▶ _Task objective_: Output each of the following entries verbatim, in the order given.

▶ _Supplied information_:
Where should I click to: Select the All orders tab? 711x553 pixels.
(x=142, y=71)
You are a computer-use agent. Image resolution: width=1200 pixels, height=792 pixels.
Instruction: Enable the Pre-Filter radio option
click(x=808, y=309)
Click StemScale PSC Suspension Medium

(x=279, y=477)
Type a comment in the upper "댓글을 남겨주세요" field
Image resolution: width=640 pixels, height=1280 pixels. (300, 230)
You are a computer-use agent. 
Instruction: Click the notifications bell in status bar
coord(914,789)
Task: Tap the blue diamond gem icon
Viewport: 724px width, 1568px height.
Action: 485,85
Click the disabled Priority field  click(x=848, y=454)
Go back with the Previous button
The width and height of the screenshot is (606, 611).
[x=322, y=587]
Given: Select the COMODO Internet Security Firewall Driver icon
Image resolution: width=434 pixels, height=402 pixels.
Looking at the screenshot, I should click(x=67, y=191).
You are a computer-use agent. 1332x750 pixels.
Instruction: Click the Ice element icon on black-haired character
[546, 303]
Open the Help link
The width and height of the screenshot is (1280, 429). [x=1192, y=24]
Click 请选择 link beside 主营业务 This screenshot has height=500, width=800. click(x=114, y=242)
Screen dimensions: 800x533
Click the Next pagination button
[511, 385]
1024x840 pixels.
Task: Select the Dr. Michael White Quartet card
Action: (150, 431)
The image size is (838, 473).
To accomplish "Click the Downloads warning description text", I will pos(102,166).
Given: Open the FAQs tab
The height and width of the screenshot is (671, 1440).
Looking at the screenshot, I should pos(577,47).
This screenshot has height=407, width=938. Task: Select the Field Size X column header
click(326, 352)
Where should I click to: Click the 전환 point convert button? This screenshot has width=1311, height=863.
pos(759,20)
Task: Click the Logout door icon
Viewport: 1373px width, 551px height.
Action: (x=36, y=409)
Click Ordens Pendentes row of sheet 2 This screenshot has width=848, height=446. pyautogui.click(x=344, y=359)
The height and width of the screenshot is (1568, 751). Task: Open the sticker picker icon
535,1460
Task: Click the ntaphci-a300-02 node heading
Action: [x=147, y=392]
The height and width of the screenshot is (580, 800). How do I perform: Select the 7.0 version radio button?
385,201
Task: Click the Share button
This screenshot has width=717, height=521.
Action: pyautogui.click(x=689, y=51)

▶ _Solution for this task_:
Where should I click to: Select the All orders tab? 711x553 pixels.
(x=142, y=71)
You are a computer-use agent. Image resolution: width=1200 pixels, height=792 pixels.
Instruction: Enable the Pre-Filter radio option
click(x=808, y=309)
Click StemScale PSC Suspension Medium

(x=279, y=477)
Type a comment in the upper "댓글을 남겨주세요" field
Image resolution: width=640 pixels, height=1280 pixels. (300, 230)
You are a computer-use agent. 
Instruction: Click the notifications bell in status bar
coord(914,789)
Task: Tap the blue diamond gem icon
Viewport: 724px width, 1568px height.
Action: 485,85
Click the disabled Priority field  click(x=848, y=454)
Go back with the Previous button
The width and height of the screenshot is (606, 611).
[x=322, y=587]
Given: Select the COMODO Internet Security Firewall Driver icon
Image resolution: width=434 pixels, height=402 pixels.
Looking at the screenshot, I should click(x=67, y=191).
You are a computer-use agent. 1332x750 pixels.
Instruction: Click the Ice element icon on black-haired character
[546, 303]
Open the Help link
The width and height of the screenshot is (1280, 429). [x=1192, y=24]
Click 请选择 link beside 主营业务 This screenshot has height=500, width=800. click(x=114, y=242)
Screen dimensions: 800x533
Click the Next pagination button
[511, 385]
1024x840 pixels.
Task: Select the Dr. Michael White Quartet card
Action: (150, 431)
The image size is (838, 473).
To accomplish "Click the Downloads warning description text", I will pos(102,166).
Given: Open the FAQs tab
The height and width of the screenshot is (671, 1440).
Looking at the screenshot, I should pos(577,47).
This screenshot has height=407, width=938. Task: Select the Field Size X column header
click(326, 352)
Where should I click to: Click the 전환 point convert button? This screenshot has width=1311, height=863.
pos(759,20)
Task: Click the Logout door icon
Viewport: 1373px width, 551px height.
Action: (x=36, y=409)
Click Ordens Pendentes row of sheet 2 This screenshot has width=848, height=446. pyautogui.click(x=344, y=359)
The height and width of the screenshot is (1568, 751). Task: Open the sticker picker icon
535,1460
Task: Click the ntaphci-a300-02 node heading
Action: [x=147, y=392]
The height and width of the screenshot is (580, 800). How do I perform: Select the 7.0 version radio button?
385,201
Task: Click the Share button
This screenshot has width=717, height=521.
Action: pyautogui.click(x=689, y=51)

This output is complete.